According to multiple media reports, Meta Platforms has revealed its roadmap for in-house AI chip development, planning to release four new ASIC-based AI chips over the next 2–3 years to support rapidly growing AI data center demands.
The new chips, branded as Meta Training and Inference Accelerator (MTIA), are designed to handle workloads ranging from AI model training to generative AI inference. By building its own hardware ecosystem, Meta aims to reduce reliance on external GPUs, boosting cost efficiency and performance.
The MTIA lineup includes MTIA 300, 400, 450, and 500. The MTIA 300 is already in use, powering content ranking and recommendation systems on Facebook and Instagram. It features a chiplet architecture with 216 GB of HBM memory and 200 GB/s network bandwidth, optimized for recommendation and ad model computation.
The second-generation MTIA 400 delivers a roughly 400% increase in FP8 performance over its predecessor and a 51% increase in HBM bandwidth. Its modular design allows 72 chips to interconnect via a backplane, forming larger compute systems. This chip has completed lab testing and is gradually being deployed in data centers.
Future MTIA 450 and 500 chips will focus on generative AI inference, supporting applications like text and image generation as well as content recommendations. Meta anticipates large-scale deployment around 2027, with higher-capacity HBM further improving inference throughput.
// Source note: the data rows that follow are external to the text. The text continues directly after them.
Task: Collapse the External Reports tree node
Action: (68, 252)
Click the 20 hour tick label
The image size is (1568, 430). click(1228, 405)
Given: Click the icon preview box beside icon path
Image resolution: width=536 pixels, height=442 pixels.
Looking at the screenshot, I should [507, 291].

Meta’s VP of Engineering, Yee Jiun Song, highlighted that a modular design approach enables the team to release a new chip every six months, allowing component upgrades without fully redesigning the architecture. This accelerates development and adapts to rapidly evolving AI workloads.
MTIA chips are primarily manufactured by TSMC, with Broadcom assisting in certain design aspects. Meta has not disclosed whether U.S.-based TSMC fabs in Arizona will be used for mass production.
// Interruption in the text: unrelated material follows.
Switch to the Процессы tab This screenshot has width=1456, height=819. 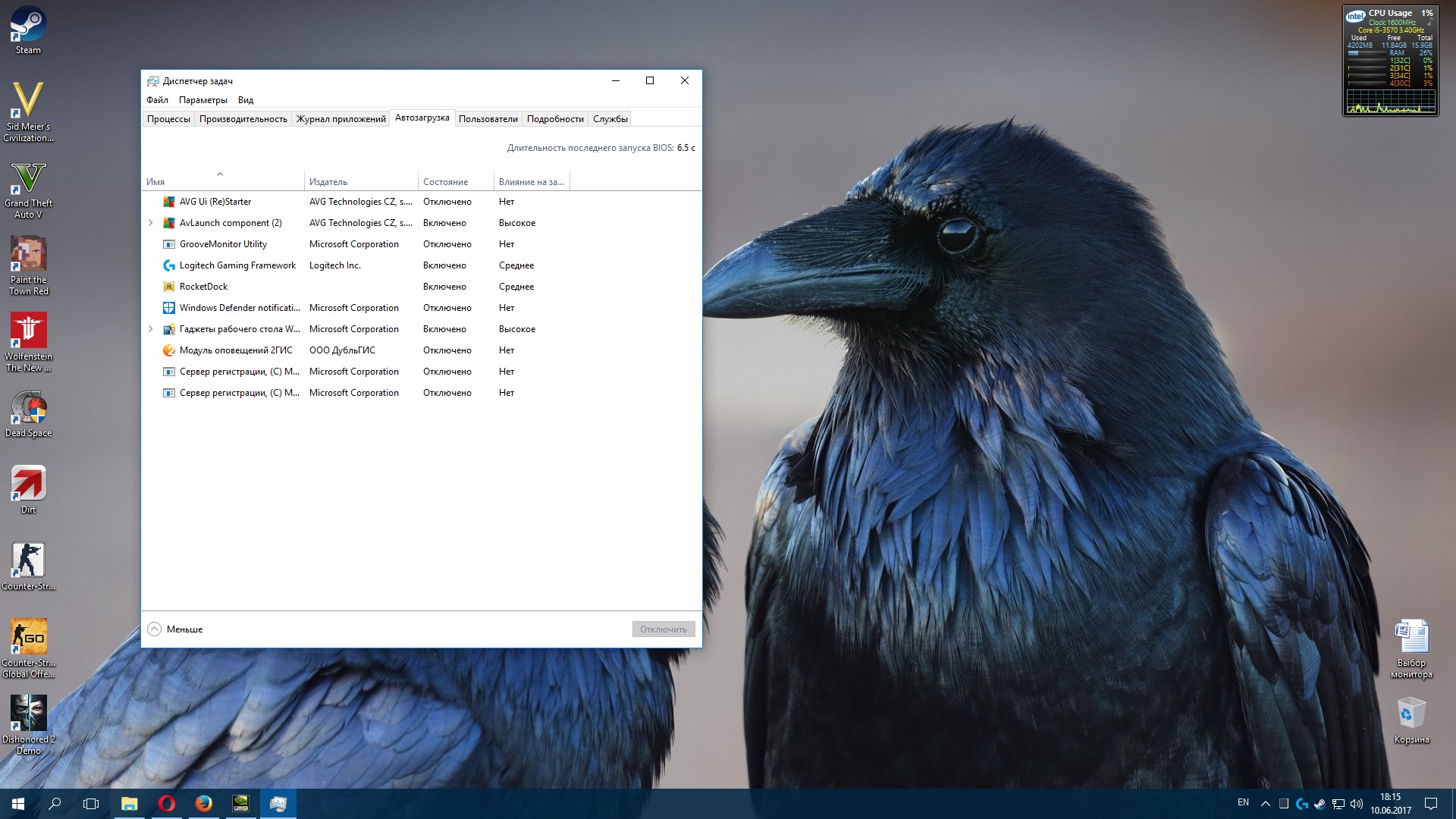pos(168,119)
The surge in generative AI has driven high demand for HBM, making supply chains critical. Meta says it has adopted diversified procurement strategies to mitigate potential bottlenecks.
Even as Meta pushes for ASIC development, it remains one of the largest GPU users worldwide, having signed multi-billion-dollar contracts with NVIDIA and AMD to secure AI compute for the coming years. This dual strategy balances internal chip innovation with external GPU acceleration.
Amid rapid AI infrastructure expansion, Meta expects capital expenditures to reach $135 billion by 2026, primarily for data center construction and AI hardware deployment.